*** Opening of Extracted information ***
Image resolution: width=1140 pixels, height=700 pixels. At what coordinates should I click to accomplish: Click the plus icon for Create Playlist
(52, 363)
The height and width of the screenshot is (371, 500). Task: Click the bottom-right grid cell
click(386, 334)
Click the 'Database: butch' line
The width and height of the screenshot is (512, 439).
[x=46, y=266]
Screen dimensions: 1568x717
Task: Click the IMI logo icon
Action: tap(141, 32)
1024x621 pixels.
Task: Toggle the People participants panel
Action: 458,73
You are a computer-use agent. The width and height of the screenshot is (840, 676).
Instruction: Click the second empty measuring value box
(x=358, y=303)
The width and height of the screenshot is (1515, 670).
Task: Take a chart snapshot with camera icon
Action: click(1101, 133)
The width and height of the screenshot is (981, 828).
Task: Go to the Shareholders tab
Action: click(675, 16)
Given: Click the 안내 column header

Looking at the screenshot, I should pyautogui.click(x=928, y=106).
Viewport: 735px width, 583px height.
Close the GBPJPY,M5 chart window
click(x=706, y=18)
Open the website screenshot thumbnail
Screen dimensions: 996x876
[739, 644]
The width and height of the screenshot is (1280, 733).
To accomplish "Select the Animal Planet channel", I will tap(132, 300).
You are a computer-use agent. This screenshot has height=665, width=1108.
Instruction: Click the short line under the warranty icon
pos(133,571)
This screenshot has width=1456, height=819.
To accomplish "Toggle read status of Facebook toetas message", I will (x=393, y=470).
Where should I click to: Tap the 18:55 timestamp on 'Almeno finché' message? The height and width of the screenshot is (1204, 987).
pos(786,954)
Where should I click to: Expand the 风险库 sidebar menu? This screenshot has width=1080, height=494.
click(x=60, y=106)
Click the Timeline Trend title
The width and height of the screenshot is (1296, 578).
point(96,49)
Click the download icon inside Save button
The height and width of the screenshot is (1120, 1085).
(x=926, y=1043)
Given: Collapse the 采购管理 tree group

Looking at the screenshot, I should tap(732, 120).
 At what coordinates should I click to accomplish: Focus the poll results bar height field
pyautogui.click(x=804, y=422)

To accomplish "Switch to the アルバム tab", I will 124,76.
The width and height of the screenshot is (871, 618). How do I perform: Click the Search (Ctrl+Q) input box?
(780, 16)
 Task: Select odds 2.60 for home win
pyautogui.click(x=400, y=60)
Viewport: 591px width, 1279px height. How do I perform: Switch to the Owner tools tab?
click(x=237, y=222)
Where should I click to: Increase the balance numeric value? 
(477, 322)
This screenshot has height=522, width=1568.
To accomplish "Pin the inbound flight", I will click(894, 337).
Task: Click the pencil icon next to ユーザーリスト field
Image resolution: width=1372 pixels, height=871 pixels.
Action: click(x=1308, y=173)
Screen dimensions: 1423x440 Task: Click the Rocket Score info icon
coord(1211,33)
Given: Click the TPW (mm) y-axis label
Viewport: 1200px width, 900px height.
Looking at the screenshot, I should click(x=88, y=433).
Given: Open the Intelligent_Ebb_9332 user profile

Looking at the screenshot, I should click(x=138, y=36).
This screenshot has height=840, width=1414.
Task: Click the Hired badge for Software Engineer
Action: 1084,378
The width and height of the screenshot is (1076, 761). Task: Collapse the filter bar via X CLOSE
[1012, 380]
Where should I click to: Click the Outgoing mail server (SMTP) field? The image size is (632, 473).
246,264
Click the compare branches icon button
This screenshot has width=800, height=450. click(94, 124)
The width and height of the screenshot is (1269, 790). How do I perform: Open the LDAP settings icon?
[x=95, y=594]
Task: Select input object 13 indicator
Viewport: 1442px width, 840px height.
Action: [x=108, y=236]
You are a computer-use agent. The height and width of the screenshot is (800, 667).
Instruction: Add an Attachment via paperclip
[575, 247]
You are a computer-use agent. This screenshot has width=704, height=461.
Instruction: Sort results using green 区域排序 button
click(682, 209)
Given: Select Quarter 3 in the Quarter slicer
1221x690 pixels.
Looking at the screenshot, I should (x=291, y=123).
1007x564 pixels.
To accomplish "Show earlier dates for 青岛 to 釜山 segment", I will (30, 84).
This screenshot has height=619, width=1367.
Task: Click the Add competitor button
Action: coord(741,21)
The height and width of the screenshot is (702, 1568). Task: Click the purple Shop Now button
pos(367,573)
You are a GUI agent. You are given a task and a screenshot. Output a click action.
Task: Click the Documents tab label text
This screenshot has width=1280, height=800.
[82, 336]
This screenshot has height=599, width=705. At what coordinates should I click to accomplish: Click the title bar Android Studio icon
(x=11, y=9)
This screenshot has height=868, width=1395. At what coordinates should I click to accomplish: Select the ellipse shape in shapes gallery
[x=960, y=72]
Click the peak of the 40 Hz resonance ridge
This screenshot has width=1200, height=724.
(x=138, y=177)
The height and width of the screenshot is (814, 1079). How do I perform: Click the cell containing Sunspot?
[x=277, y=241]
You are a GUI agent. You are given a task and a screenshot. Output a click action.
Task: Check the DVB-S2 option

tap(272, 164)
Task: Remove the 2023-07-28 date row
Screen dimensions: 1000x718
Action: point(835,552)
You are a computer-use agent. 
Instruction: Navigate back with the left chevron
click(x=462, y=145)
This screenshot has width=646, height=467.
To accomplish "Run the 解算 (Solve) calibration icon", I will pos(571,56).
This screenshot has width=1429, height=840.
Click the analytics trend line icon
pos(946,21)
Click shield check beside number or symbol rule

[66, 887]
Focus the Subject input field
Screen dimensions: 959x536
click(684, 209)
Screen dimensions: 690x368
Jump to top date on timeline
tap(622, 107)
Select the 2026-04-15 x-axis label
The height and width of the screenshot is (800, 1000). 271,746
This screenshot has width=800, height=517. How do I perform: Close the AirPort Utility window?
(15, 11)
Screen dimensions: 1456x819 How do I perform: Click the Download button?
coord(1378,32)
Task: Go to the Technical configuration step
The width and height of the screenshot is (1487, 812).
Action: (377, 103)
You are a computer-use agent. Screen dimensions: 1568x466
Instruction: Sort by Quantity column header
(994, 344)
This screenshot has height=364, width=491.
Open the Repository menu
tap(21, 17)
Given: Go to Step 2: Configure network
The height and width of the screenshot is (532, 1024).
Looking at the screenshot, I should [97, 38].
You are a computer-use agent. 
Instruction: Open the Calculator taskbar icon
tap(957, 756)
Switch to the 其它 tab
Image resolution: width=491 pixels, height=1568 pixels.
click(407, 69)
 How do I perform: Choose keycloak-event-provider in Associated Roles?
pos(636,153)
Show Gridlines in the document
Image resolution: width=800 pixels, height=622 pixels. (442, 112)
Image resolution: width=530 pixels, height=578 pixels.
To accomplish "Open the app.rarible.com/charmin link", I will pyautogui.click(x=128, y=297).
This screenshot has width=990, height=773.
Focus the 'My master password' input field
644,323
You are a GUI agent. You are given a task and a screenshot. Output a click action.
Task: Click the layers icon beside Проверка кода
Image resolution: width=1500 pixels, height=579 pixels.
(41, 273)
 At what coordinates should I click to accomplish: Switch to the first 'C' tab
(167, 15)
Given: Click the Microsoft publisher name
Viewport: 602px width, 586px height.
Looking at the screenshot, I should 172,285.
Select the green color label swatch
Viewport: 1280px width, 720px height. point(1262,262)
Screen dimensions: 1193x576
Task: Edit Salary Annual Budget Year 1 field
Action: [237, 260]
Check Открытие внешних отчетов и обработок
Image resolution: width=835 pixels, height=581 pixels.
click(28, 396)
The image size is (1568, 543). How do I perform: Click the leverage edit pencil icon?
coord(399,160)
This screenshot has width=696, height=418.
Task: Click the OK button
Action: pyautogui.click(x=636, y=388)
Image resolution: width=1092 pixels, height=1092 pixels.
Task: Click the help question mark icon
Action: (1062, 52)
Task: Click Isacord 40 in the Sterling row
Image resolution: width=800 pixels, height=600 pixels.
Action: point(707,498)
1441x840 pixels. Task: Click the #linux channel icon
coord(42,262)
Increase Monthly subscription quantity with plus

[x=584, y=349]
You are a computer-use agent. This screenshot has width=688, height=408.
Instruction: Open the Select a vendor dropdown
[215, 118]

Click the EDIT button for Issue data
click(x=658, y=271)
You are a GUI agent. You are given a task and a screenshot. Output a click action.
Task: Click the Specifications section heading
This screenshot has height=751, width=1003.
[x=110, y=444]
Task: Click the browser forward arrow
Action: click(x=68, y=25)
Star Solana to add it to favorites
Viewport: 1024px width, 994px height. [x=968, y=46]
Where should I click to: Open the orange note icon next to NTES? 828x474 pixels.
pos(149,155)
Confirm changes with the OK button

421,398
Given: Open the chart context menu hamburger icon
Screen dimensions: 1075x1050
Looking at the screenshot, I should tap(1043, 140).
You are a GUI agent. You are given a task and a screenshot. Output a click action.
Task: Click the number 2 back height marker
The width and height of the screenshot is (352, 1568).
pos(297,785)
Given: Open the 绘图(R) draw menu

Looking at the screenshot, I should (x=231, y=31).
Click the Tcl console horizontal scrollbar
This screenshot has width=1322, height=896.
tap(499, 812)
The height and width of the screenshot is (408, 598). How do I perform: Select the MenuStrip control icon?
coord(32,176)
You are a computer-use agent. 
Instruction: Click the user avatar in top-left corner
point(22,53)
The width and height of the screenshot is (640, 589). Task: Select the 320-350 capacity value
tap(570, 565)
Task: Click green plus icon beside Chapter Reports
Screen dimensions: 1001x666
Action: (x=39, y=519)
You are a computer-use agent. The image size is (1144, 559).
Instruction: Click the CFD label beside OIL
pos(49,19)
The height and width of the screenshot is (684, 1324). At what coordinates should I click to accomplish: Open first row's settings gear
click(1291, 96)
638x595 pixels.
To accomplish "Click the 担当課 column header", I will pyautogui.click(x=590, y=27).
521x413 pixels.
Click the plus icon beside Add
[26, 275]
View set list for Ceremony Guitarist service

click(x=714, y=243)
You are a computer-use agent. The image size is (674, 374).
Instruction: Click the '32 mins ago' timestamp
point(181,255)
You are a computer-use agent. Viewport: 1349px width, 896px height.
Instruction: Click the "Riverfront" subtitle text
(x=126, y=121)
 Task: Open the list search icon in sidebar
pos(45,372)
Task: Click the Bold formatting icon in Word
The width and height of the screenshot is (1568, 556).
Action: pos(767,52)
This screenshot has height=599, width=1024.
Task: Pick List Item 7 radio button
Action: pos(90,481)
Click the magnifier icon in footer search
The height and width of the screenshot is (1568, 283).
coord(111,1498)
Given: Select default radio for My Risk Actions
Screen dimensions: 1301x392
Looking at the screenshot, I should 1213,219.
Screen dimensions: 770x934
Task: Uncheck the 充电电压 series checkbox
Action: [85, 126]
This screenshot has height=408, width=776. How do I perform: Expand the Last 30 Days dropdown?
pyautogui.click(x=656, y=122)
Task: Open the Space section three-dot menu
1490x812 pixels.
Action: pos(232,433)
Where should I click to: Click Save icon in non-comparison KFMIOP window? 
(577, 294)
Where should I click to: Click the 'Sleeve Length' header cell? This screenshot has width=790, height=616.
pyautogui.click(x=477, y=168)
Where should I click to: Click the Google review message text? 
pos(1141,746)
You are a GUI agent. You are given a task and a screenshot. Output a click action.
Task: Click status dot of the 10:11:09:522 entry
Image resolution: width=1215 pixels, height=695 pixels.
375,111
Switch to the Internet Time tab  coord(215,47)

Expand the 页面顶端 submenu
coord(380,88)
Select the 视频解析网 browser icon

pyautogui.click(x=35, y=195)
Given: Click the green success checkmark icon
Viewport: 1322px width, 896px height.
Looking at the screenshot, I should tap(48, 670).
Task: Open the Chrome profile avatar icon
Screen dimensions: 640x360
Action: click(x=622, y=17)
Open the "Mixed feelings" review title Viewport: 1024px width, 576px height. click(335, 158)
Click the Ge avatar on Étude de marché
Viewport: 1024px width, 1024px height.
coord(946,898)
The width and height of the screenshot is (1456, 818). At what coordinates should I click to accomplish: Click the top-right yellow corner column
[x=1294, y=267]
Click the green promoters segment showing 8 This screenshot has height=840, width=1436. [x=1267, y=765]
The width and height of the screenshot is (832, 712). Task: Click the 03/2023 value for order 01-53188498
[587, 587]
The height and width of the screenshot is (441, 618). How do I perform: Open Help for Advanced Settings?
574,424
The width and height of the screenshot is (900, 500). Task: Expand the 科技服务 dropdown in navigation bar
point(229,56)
*** Close of Extracted information ***
**Task description**.
All lines with the word "section" need to be copied from the data above.

**Task response**.
Task: Click the Specifications section heading
Task: Open the Space section three-dot menu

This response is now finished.